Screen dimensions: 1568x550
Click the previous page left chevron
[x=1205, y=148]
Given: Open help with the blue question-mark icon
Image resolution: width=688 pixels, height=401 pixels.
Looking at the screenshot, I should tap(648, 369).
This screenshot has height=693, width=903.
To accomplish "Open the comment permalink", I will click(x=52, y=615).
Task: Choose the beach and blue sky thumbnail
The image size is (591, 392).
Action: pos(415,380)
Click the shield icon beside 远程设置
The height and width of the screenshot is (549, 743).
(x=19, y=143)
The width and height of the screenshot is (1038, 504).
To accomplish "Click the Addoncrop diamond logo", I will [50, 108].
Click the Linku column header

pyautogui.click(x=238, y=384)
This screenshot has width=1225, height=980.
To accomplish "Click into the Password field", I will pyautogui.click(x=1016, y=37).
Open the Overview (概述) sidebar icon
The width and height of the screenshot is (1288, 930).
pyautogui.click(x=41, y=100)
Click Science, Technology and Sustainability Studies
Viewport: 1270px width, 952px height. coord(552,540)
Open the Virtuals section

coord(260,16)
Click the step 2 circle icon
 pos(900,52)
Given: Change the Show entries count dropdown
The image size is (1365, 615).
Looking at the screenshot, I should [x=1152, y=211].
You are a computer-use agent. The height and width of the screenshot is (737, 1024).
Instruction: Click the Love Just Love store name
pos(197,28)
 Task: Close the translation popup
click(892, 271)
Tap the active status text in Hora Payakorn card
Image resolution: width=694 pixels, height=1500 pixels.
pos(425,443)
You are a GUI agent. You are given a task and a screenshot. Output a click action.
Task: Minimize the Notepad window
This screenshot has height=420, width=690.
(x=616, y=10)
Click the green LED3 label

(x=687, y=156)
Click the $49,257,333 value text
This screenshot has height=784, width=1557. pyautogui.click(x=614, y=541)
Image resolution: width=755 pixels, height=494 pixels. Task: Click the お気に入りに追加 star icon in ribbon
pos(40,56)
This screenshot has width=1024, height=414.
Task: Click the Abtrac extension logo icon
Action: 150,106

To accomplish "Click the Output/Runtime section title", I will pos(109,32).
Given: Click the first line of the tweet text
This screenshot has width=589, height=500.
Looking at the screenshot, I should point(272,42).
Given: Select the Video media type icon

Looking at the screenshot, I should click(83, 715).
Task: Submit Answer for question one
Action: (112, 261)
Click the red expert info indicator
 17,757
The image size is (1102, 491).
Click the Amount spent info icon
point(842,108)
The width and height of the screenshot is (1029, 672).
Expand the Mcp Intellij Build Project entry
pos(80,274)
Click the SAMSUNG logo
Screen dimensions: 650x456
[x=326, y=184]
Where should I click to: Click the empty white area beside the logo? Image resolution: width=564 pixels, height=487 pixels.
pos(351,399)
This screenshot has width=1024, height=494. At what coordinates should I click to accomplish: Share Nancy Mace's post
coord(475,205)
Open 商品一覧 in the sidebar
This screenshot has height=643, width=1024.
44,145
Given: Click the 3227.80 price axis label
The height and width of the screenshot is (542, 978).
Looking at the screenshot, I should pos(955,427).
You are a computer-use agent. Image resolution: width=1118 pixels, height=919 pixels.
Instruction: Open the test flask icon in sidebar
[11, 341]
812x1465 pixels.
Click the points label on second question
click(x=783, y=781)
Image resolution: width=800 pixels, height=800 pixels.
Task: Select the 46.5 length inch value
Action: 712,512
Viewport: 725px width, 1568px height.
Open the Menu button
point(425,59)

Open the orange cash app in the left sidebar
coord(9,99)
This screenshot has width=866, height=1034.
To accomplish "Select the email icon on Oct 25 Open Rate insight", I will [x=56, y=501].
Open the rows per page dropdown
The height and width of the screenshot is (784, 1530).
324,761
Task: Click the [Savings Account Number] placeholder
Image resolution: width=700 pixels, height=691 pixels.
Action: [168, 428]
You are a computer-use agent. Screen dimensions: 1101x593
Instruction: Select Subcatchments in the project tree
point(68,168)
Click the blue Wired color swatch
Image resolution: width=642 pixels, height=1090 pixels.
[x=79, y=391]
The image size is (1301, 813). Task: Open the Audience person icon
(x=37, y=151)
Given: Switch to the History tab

****

Work to be completed: If a line in the records above contains "computer", copy that line.

Solution to this task:
You are a computer-use agent. The height and width of the screenshot is (737, 1024).
You are a computer-use agent. Image resolution: width=1118 pixels, height=919 pixels.
You are a computer-use agent. Screen dimensions: 1101x593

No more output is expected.